The new Green Line extension inaugurated on Monday in Somerville marks the first time in 35 years the Massachusetts Bay Transportation Authority (MBTA) added new track miles to its core mass-transit lines.
But the extension and plans for expanding it to Medford represent only a fraction of the vision transportation planners laid out in 1947 when they imagined mass-transit lines snaking across eastern Massachusetts, including a Blue Line ending in Lynn.
Post-World War II suburbs and the birth of the federal interstate-highway system doomed Massachusetts Bay Transportation Authority (MBTA) expansion proposals to the dusty piles of forgotten plans stuffed on shelves in the back rooms of state offices.
Blue Line advocates kept their mass-transit vision alive across the decades with the Lynn Business Partnership accelerating conversations with public officials beginning in the 1990s.
They rooted their arguments in simple logic: Commuter Rail service from Newburyport, Rockport, and Ipswich through Lynn and into Boston is infrequent, expensive, and North Station is an impractical Boston stop for people working in the city’s Financial District.
Extending the Blue Line to Lynn, they argued, means easy access to Boston jobs for North Shore residents and provides an affordable commuting alternative to drivers.
COVID-19’s economic deep freeze hit the pause button on these arguments, but a hopefully-subsiding pandemic saw Lynn public officials join U.S. Rep. Seth Moulton this week in urging the MBTA to time travel back 75 years when transportation planners advocated for ” …faster, cheaper and more comfortable service.”

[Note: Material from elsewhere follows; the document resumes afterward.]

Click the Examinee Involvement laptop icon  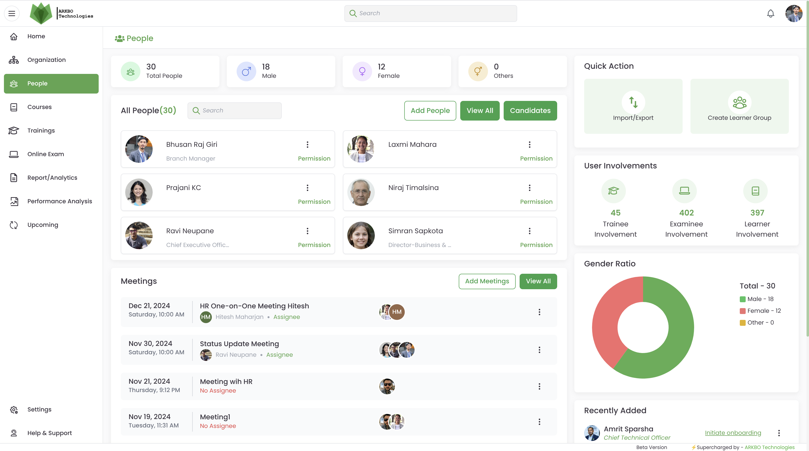[684, 191]
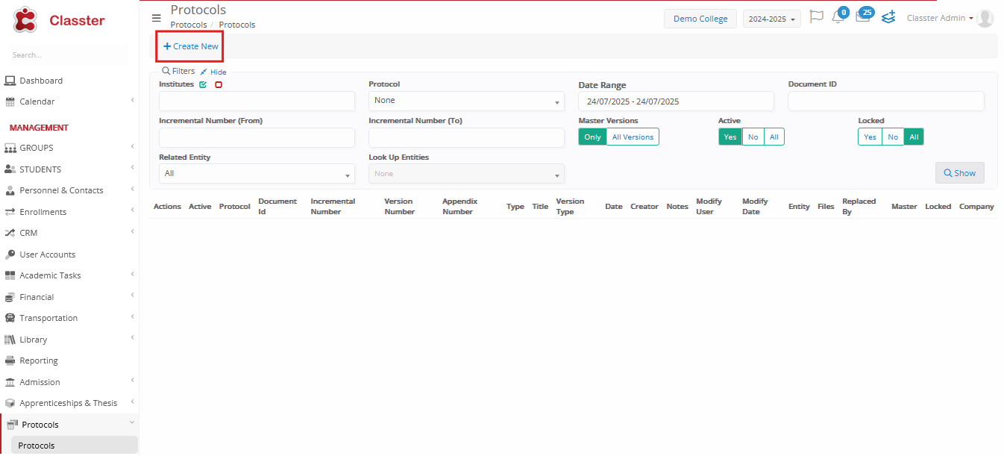
Task: Open the notifications bell icon
Action: [x=838, y=18]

They want the MBTA’s Capital Improvement Plan, set to be released on Thursday, to combine electrifying the Commuter Rail line running through Lynn with more stops and fare reductions.
The project carries an $815 million price tag — just over one-third the Green Line extension’s final cost. The officials’ goal is to get the “environmental justice corridor” — as the project has been dubbed — included in the final, five-year priority spending plan the MBTA Board of Directors is scheduled to vote on in May.
The project received initial approval in November 2019 by the MBTA Fiscal Management and Control Board.
With Lynn seeing downtown residential construction and a renewed focus on how the city reviews development, it’s time for the MBTA to commit to an idea that meets the objectives of the vision of 1947 and delivers equity to North Shore commuters.